■ What to do ■
Pictures are not part of the answer. Return the lines from the one containing "Given: Click Paris_91_@hotmail.com" through the end of the data, both included, exactly as they appear.

■ Data to use ■
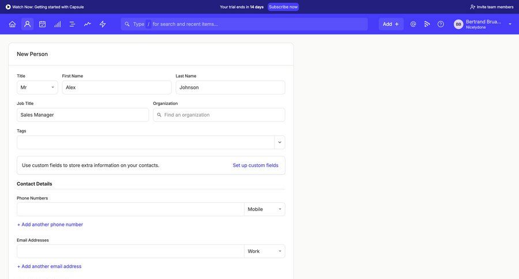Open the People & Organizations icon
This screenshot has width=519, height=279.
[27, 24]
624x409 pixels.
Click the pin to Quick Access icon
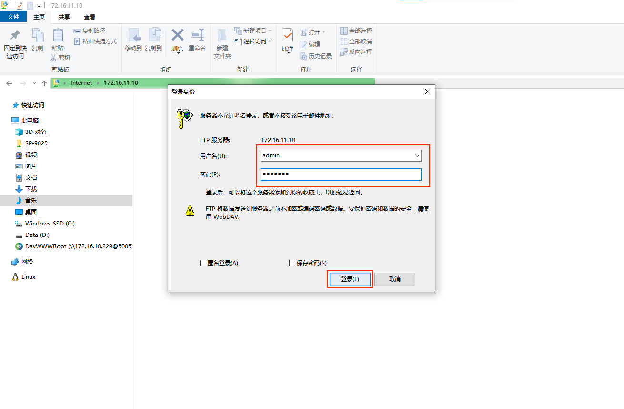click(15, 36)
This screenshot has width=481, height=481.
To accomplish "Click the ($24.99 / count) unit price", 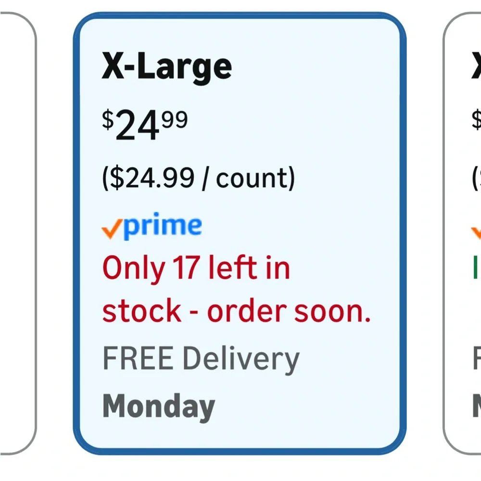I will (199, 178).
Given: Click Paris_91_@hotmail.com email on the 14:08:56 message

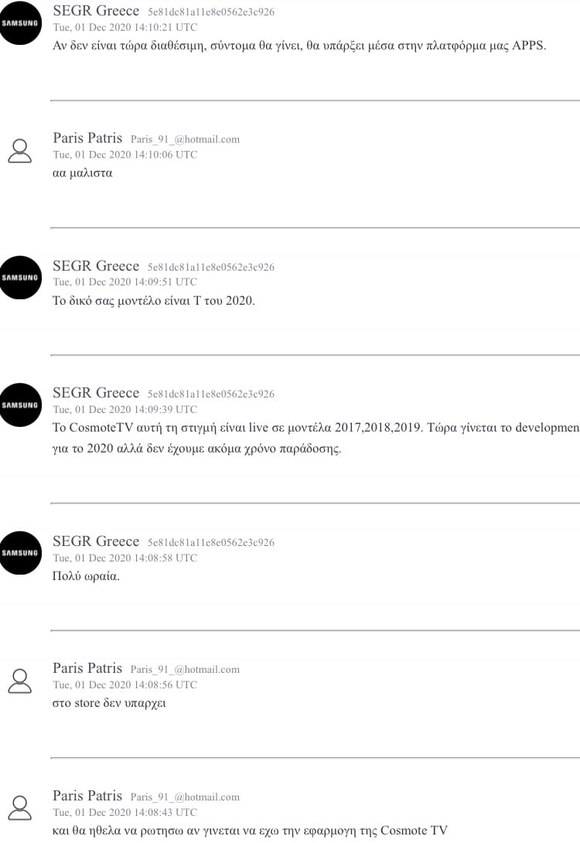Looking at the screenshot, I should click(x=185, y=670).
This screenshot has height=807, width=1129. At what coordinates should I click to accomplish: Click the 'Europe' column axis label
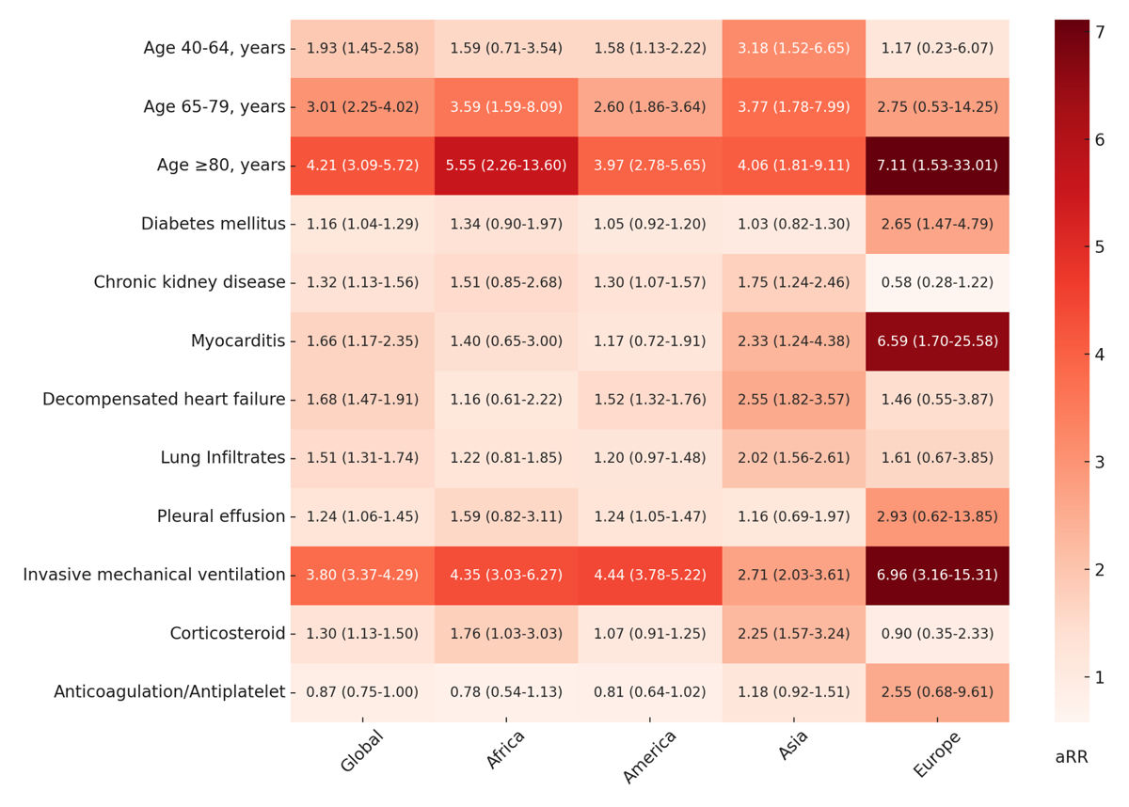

■ Solved problem ■
Given: Click Paris_91_@hotmail.com email on the 14:08:56 message

Looking at the screenshot, I should click(x=185, y=670).
This screenshot has height=807, width=1129. At what coordinates should I click to accomplish: Click the 'Europe' column axis label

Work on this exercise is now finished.